AUSTIN — A coalition of faith-based organizations, including the Texas Catholic Conference of Bishops, the Texas Baptist Christian Life Commission, Austin Interfaith and the Texas Industrial Areas Foundation, are stepping up the pressure for the Texas Legislature to reject so-called “anti-sanctuary city” bills.
In testimony today against Senate Bill 4, which Governor Greg Abbott has declared to be a priority, Bishop Joe Vásquez of Austin said, “We reject the premise that persons who are merely suspected of being undocumented immigrants should be rounded up by state and local police agents.”
Requiring local law enforcement to enforce federal regulations will reduce communications between peace officers and immigrant communities, regardless of their documented status. It will also negatively impact the ability of others attempting to assist minorities.
"SB 4 will force many immigrants, undocumented or otherwise, into the shadows out of fear of being unfairly targeted simply because of the color of their skin,” explained Dr. Gus Reyes, director of the Texas Baptist Christian Life Commission. “We are worried our people will be afraid to attend worship services on Sunday morning. This will have a chilling effect on the relationship between immigrant communities and law enforcement, but it will also negatively impact many of our congregations."

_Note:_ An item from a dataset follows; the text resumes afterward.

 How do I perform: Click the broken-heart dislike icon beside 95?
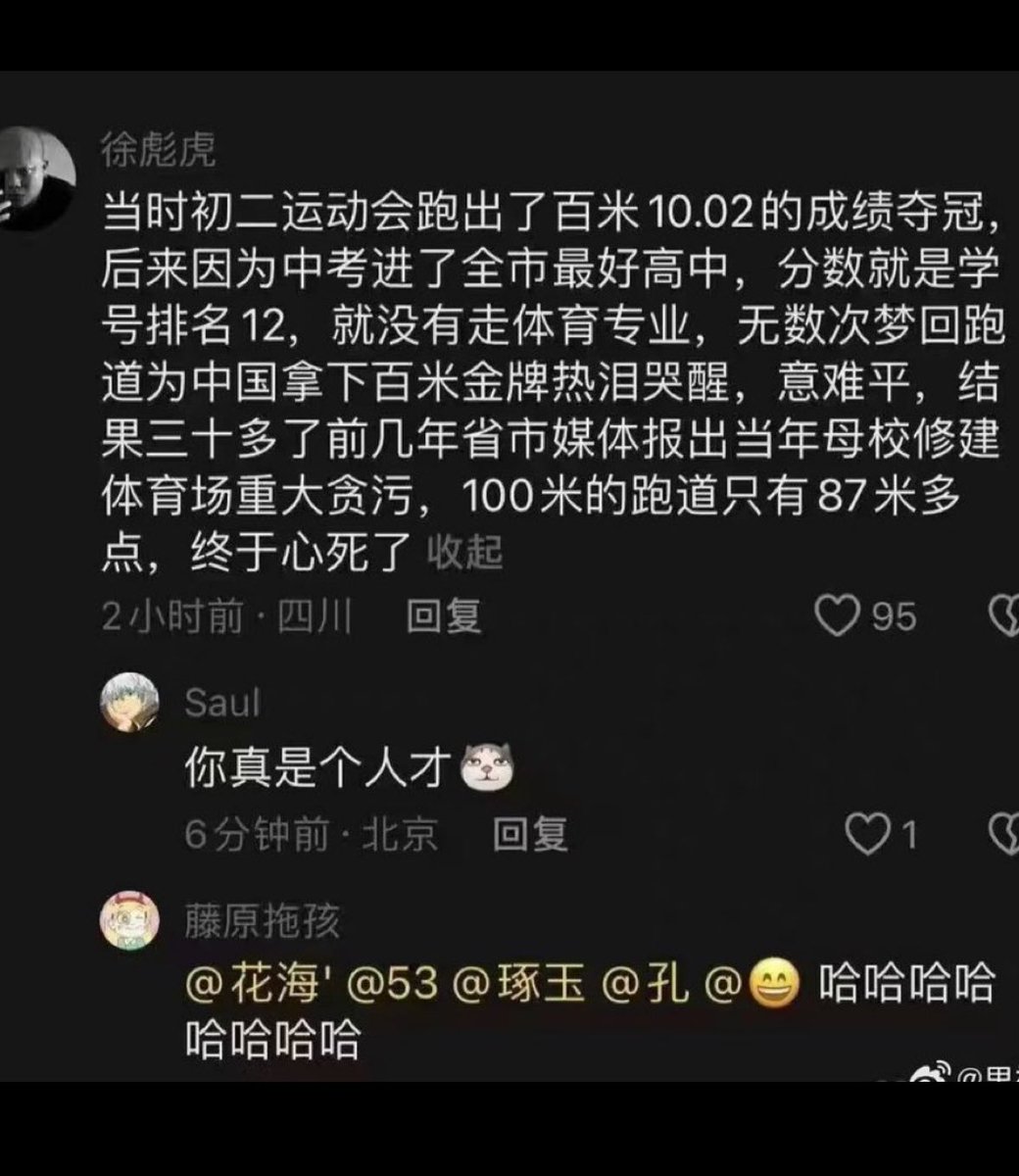1002,615
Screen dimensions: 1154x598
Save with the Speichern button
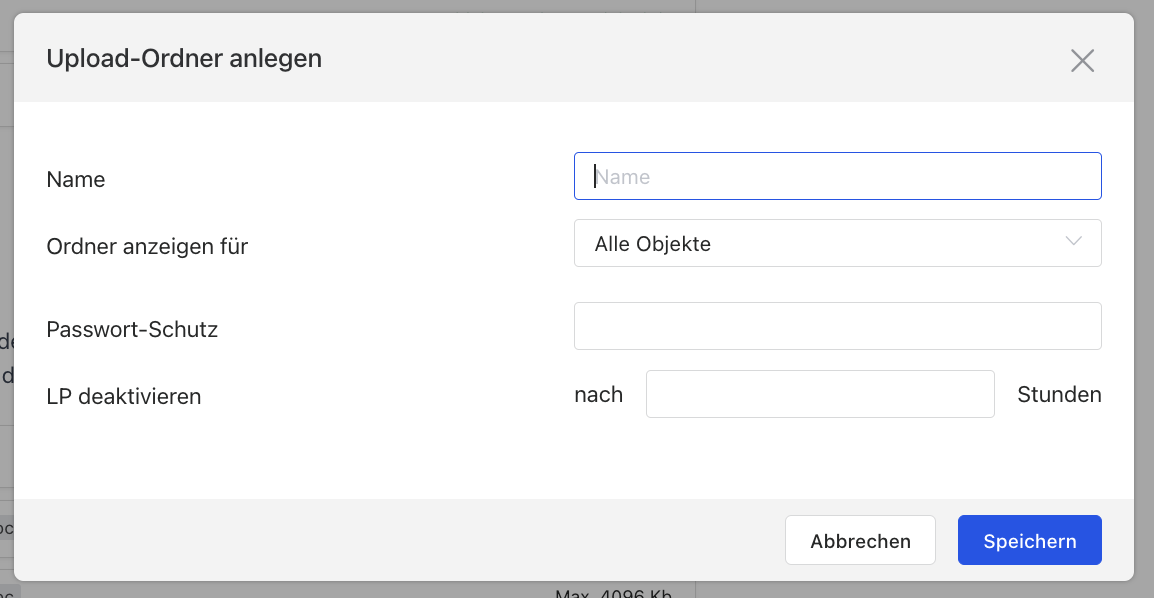coord(1029,541)
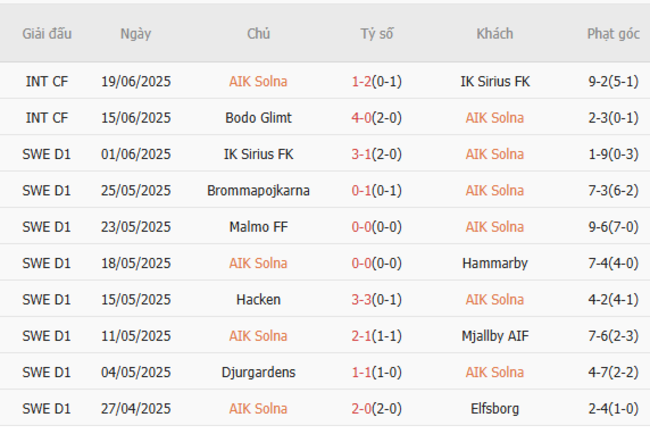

SB4 would also take local police away from their primary service -- maintaining law and order in their communities -- and will create more centralization of legal authority in Washington, as opposed to keeping clear distinction between state and federal authority.
“This bill requires local police and sheriff’s deputies to enforce federal immigration laws as if their job of maintaining public order and the public safety weren’t difficult enough as it is,” said John Elford,
senior pastor of University United Methodist Church and a member of Austin Interfaith and the Network of Texas IAF Organizations. “It creates a chilling effect that undermines public safety, families and the well-being of the community. I find it hard to imagine how this is not evident to the leaders of our state.”
SB4, if passed, will punish local communities by withdrawing state funds for urgently needed services for law-abiding citizens, and punish immigrants who are attempting to improve their lives. “The immigrant who travels to Texas because he needs a job or because she is in despair or abused is in need of the basic necessities to live,” Bishop Vásquez said. “This type of immigrant, which constitutes the majority of immigrants, is not a threat to our safety like the cartels, or traffickers, or terrorists. Federal agents should focus upon those who truly threaten public safety: cartel members, human traffickers, smugglers, and terrorists.”
“I am disappointed that so many of our state leaders are pushing legislation that, in our view, treats immigrants in a way that fails to reflect the respect due to every human being made in the image and likeness of God,” said Jennifer Carr Allmon, executive director of the Texas Catholic Conference of Bishops.
The Texas Catholic Conference of Bishops is the association of the Roman Catholic bishops of Texas. Through the TCCB, the bishops provide a moral and social public policy voice that includes monitoring all legislation pertaining to Catholic moral and social teaching; accredit the state's Catholic schools; and maintain records that reflect the work and the history of the Catholic Church in Texas.